Brexit Is Tangling Up Holiday Home Sales in Portugal

‘Growing Divide’

Still, while high-net worth individuals from the U.K. have remained very active in the Algarve, inquiries from British nationals for cheaper homes have practically evaporated, according to Fine & Country’s Hawker.

“We’ve seen a growing divide between the very wealthy U.K. property buyers and the not-so-well-off, who have put their plans on hold,” said Hawker, who will start selling Seward’s villas on the coast between the villages of Ferragudo and Carvoeiro in coming days.

Not all those weighing a property investment are looking just for a holiday home. Many Britons are still trying to decide before the March 29 exit date on whether to move abroad or not, according to Jason Porter, director of Blevins Franks, a U.K.-based firm that provides tax and financial advice for expats.

“The big problem we have now is that we don’t know what will happen,” Porter said. “We’re still getting an awful lot of inquiries but people are starting to perhaps sit on their hands at the moment to see what happens.”

This year, 17.8 percent of wealthy U.K. individuals are planning to buy a property overseas compared to 18.1 percent in 2018, according to data compiled by broker Knight Frank. France, Spain, Switzerland, Italy and Portugal are among the top 10 targets for British property investors, it shows.

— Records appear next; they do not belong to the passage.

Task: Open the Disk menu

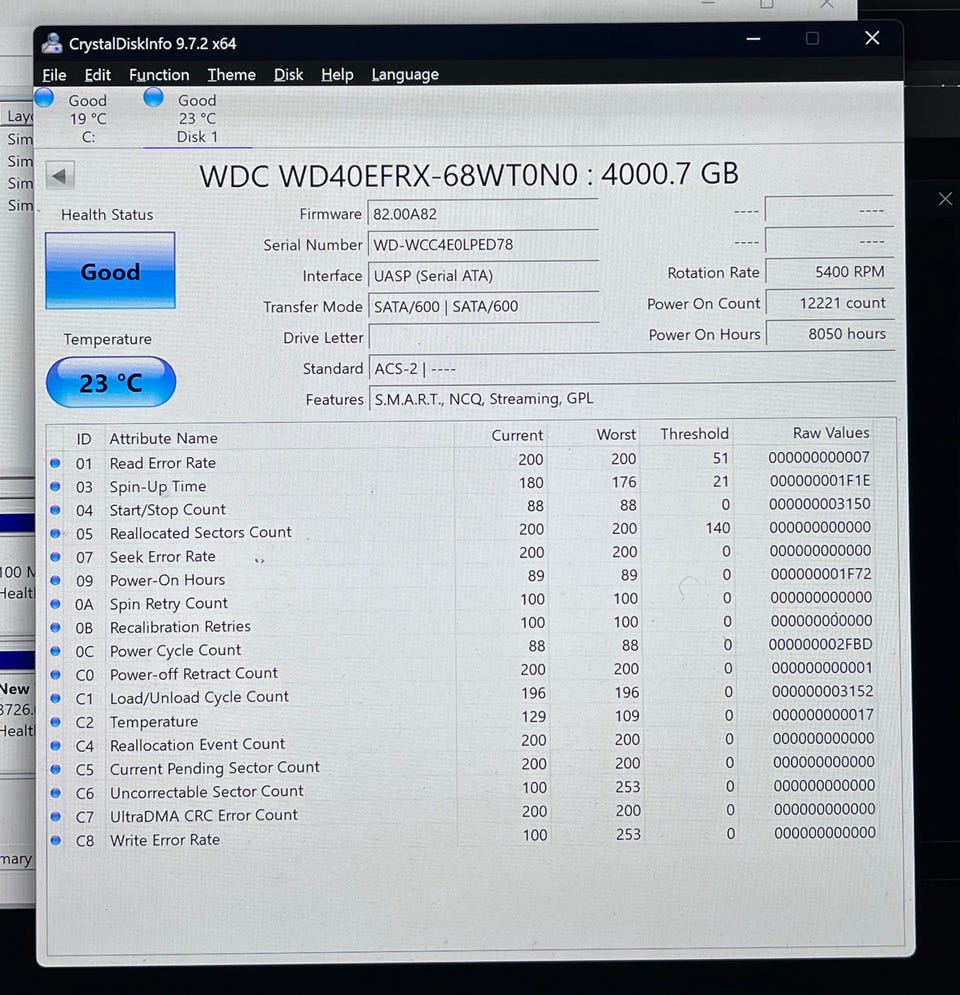Action: coord(288,75)
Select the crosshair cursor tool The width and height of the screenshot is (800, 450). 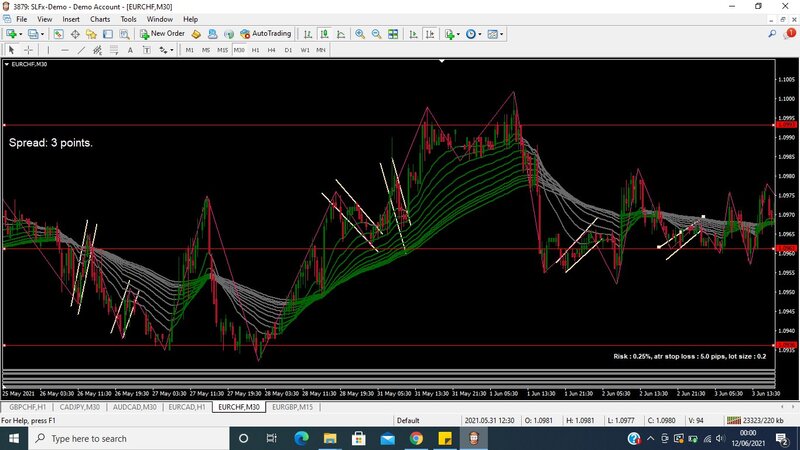click(28, 49)
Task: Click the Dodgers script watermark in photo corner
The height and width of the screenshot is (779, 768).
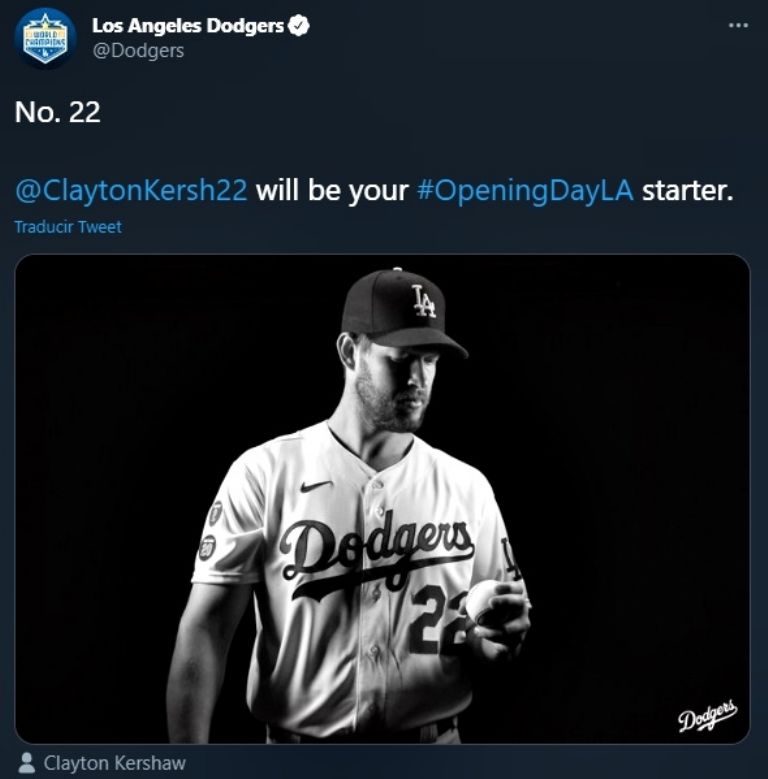Action: tap(707, 716)
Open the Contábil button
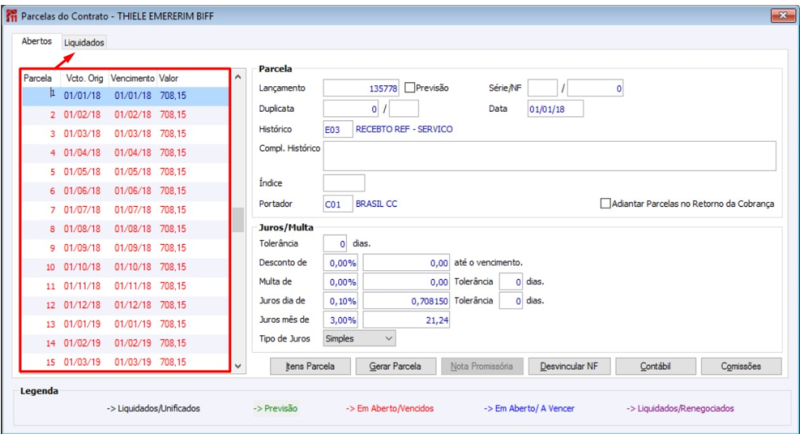 coord(656,366)
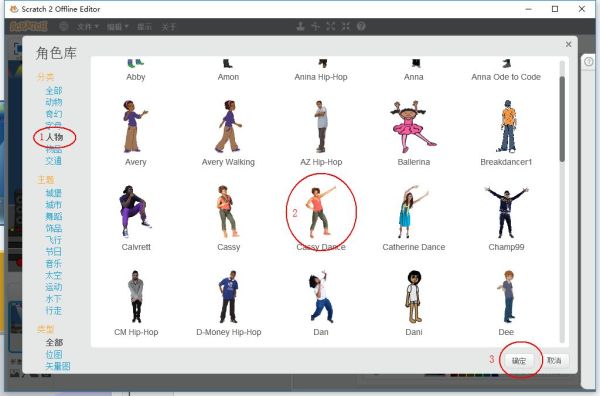The height and width of the screenshot is (396, 600).
Task: Filter by 矢量图 type
Action: 58,366
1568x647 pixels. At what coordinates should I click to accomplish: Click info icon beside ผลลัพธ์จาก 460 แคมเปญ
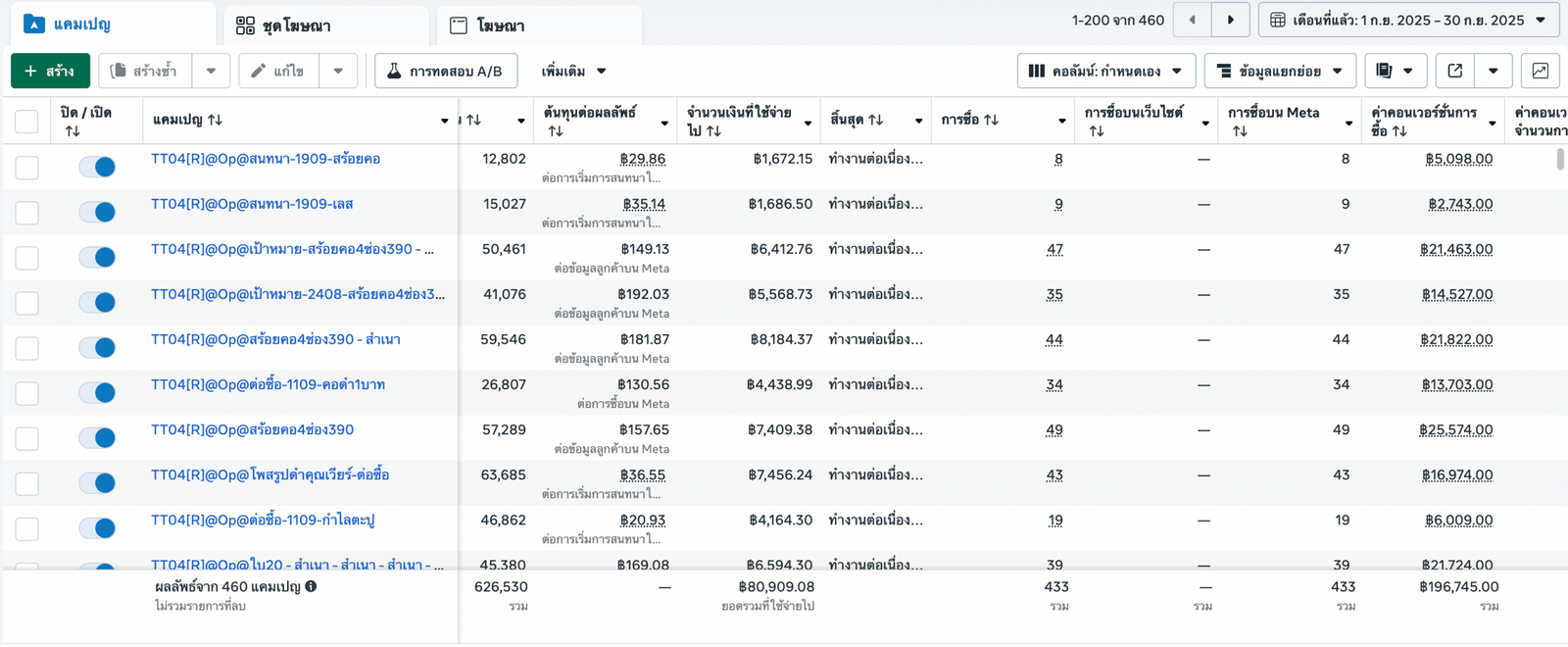[311, 586]
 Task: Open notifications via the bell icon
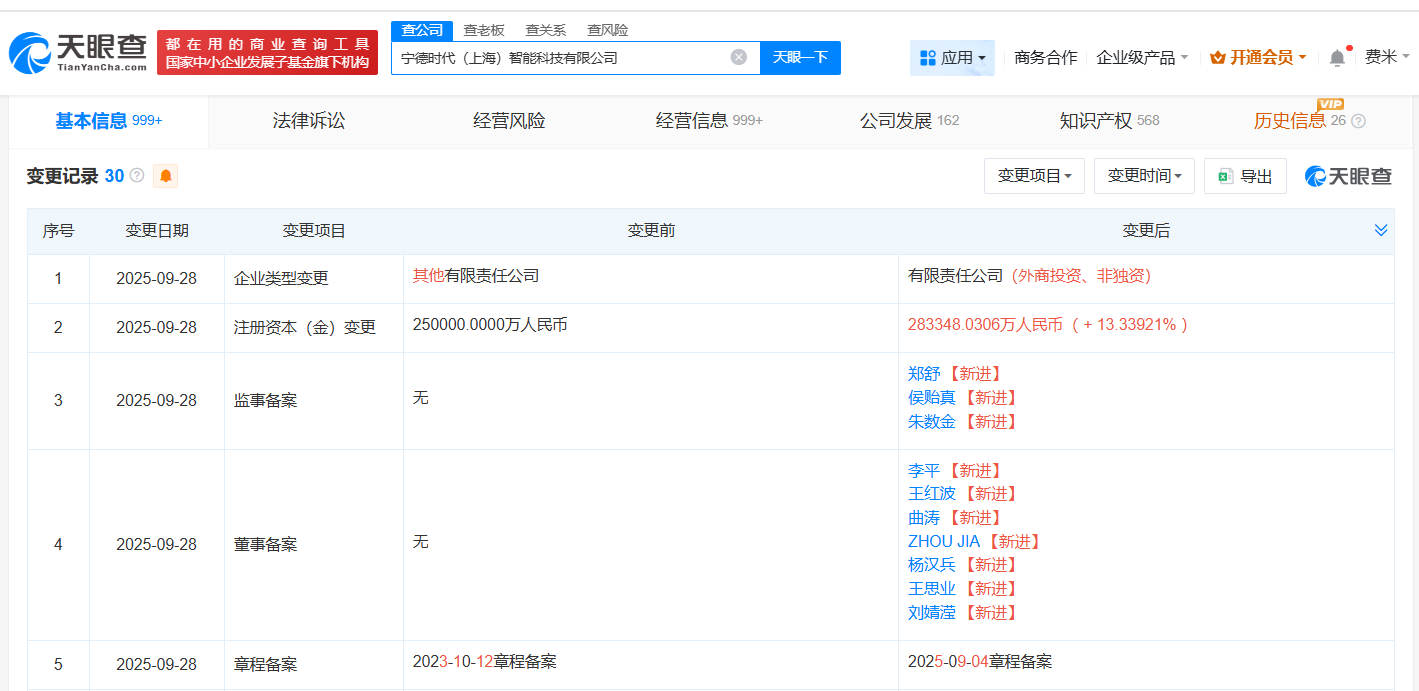point(1337,57)
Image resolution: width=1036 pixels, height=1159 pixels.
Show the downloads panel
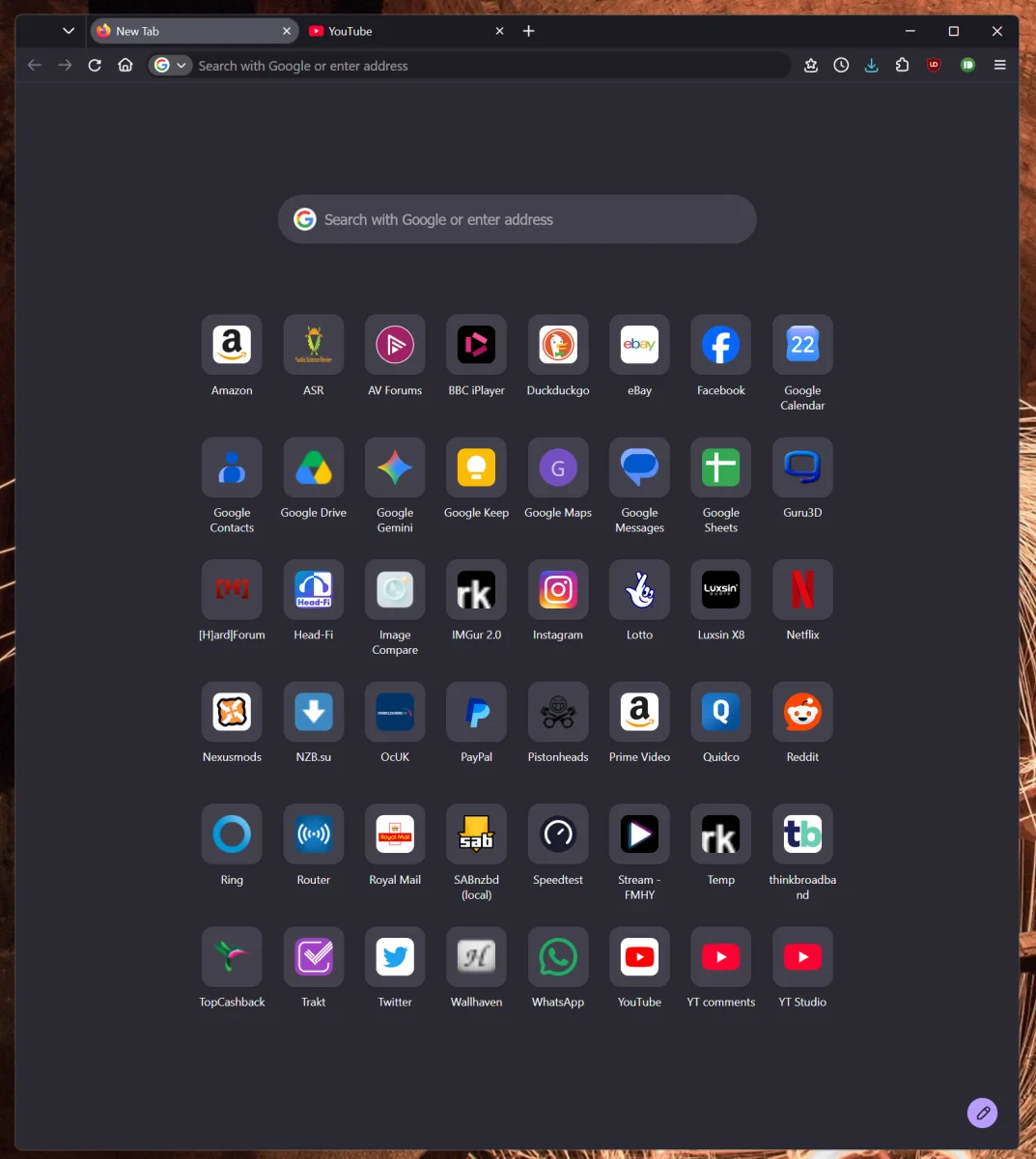click(871, 65)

Meanwhile, some real estate agents at resorts near Quinta do Lago are hoping the end of the Brexit impasse will translate into a pick up in deals.

“There is a slight slowdown in terms of real estate deals with our British clients because of Brexit,” said Ana Marques, owner of the Goldentree Real Estate agency in the Vale do Lobo resort. “We expect things to pick up once the Brexit saga ends.”